«No quedó nada»: el director que salvó a 900 alumnos del deslave en Nepal

El director decidió evacuar el establecimiento. Dio la orden a los 900 alumnos presentes de "refugiarse en un lugar seguro".

«Soy un director sin escuela», dice Rajendra Dawadi, que logró evacuar a tiempo a 900 alumnos antes de ver cómo la institución que dirigía en Trishuli Bazar, en el norte de Nepal, desaparecía bajo el devastador deslave del 26 de agosto.

En una entrevista con la AFP, este hombre de 47 años cuenta que tuvo apenas unos minutos para actuar.

Eran las nueve de la mañana cuando su contable irrumpió en el centro gritando: «¡Viene la inundación, viene la inundación, todos los pueblos están inundados!», relata.

Tras recibir una segunda advertencia de un colega sobre una enorme ola formada río arriba en el Trishuli, Rajendra admite que sintió miedo.

Si la información era falsa, «perderíamos un día de clases. Pero si era cierta, todos, incluido yo, perderíamos la vida», pensó.

El director decidió evacuar el establecimiento. Dio la orden a los 900 alumnos presentes de «refugiarse en un lugar seguro».

«Cuando dimos la orden, los alumnos entraron en pánico. Una estudiante se desmayó», afirma. Los autobuses escolares que se dirigían al centro recibieron la orden de dar media vuelta.

Según el balance oficial más recientes, la catástrofe dejó más de 1.300 muertos y unos 5.000 desaparecidos en Nepal.

Director que salvó a 900 alumnos del deslave en Nepal

Cinco alumnos murieron fuera de la escuela, así como un profesor y un guardia.

«Seguramente quiso cerrar la puerta», deduce Rajendra Dawadi.

Ya a salvo en una colina, el director observó cómo desaparecía el edificio donde también había estudiado de niño.

«En cinco minutos todo se derrumbó. No quedó nada».

“No sabía qué hacer”

Santoshi Dotel, de 17 años, asistía a una clase de contabilidad cuando recibió la orden de evacuar. Aún agradece al conserje que la apuró a marcharse.

«Nunca imaginamos que la crecida pudiera alcanzar esa magnitud», cuenta la chica.

Santoshi Dotel, de 17 años, asistía a una clase de contabilidad cuando recibió la orden de evacuar

Junto a una amiga intentó acercarse al río para cruzarlo y regresar a casa, pero una ola repentina las obligó a retroceder.

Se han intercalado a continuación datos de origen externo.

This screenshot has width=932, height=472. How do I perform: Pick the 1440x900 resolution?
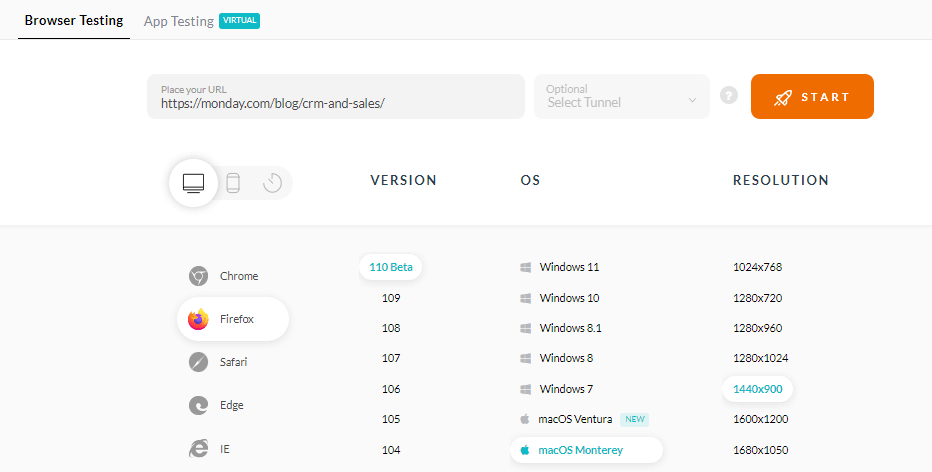[757, 389]
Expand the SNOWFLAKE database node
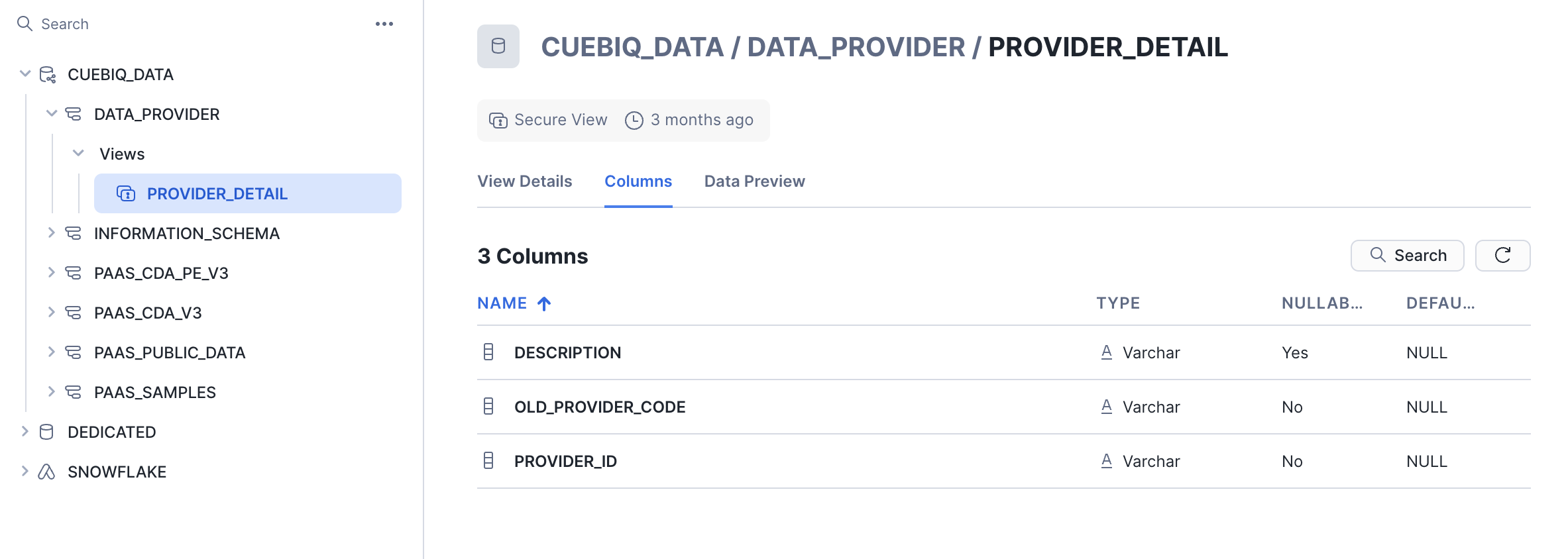 pos(25,471)
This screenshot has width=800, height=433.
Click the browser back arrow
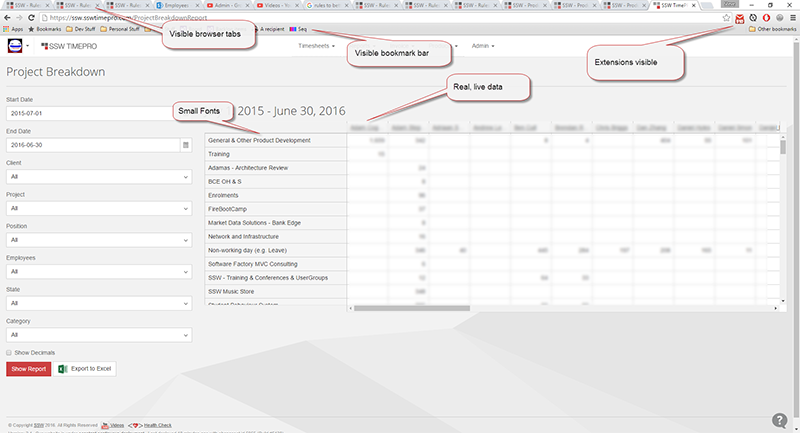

«Empecé a llorar porque pensaba que no volvería a casa y que no podíamos hacer nada», recuerda.

Poco después, el puente fue arrastrado por las aguas. «Ya no tenía fuerzas ni sabía qué hacer. Mi amiga me llevó más alto» a una colina.

La joven fue evacuada en helicóptero y pudo reunirse con sus padres cuatro días después.

«Encontré a mi madre al bajar del helicóptero», relata. «Me abrazó y se puso a llorar».

Su madre, Durga Dotel, admite que había perdido toda esperanza. «Al ver el río desbordado, pensé que mi hija no había sobrevivido».

Días después del desastre, Rajendra  Dawadi presiona a las autoridades para reabrir cuanto antes la escuela.

«Esta catástrofe es mucho peor» que el terremoto de 2015, afirma.

«Entonces el edificio quedó destruido, pero pudimos reconstruirlo. Esta vez hemos perdido tanto el terreno como la escuela».

Según Save the Children, al menos 69 escuelas fueron destruidas por la crecida, comprometiendo la educación de cerca de 19.000 niños.